- **THE DATA**:
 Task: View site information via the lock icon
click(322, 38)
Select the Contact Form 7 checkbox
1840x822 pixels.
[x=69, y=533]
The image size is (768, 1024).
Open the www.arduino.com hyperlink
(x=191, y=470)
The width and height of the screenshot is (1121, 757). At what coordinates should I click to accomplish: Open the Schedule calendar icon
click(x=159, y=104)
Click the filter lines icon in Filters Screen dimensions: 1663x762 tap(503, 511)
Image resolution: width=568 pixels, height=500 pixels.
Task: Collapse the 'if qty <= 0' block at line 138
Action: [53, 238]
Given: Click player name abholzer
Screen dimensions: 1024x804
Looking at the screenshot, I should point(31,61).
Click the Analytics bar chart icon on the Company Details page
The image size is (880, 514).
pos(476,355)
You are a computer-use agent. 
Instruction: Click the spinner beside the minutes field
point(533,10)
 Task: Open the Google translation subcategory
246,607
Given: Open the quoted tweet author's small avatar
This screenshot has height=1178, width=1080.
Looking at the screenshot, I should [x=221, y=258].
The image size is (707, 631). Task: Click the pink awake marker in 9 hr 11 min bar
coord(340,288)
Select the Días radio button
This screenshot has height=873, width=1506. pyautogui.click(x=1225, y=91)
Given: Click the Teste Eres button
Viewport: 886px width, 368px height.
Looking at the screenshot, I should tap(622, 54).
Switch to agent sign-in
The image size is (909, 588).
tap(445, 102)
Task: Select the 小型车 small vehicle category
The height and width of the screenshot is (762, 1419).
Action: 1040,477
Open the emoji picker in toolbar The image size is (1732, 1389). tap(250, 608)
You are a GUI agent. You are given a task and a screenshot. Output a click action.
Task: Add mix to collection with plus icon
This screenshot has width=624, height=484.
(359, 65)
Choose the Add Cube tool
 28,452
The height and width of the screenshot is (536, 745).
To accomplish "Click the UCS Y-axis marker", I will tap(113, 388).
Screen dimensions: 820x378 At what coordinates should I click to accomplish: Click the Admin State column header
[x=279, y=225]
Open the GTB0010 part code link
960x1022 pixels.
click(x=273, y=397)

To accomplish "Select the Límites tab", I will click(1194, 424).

- **DIRECTIVE**:
Return the rows unchanged, beginning at the line that contains "Open the emoji" and continuing through the final row.

- **RESULT BELOW**:
Open the emoji picker in toolbar The image size is (1732, 1389). tap(250, 608)
You are a GUI agent. You are given a task and a screenshot. Output a click action.
Task: Add mix to collection with plus icon
This screenshot has width=624, height=484.
(359, 65)
Choose the Add Cube tool
 28,452
The height and width of the screenshot is (536, 745).
To accomplish "Click the UCS Y-axis marker", I will tap(113, 388).
Screen dimensions: 820x378 At what coordinates should I click to accomplish: Click the Admin State column header
[x=279, y=225]
Open the GTB0010 part code link
960x1022 pixels.
click(x=273, y=397)

To accomplish "Select the Límites tab", I will click(1194, 424).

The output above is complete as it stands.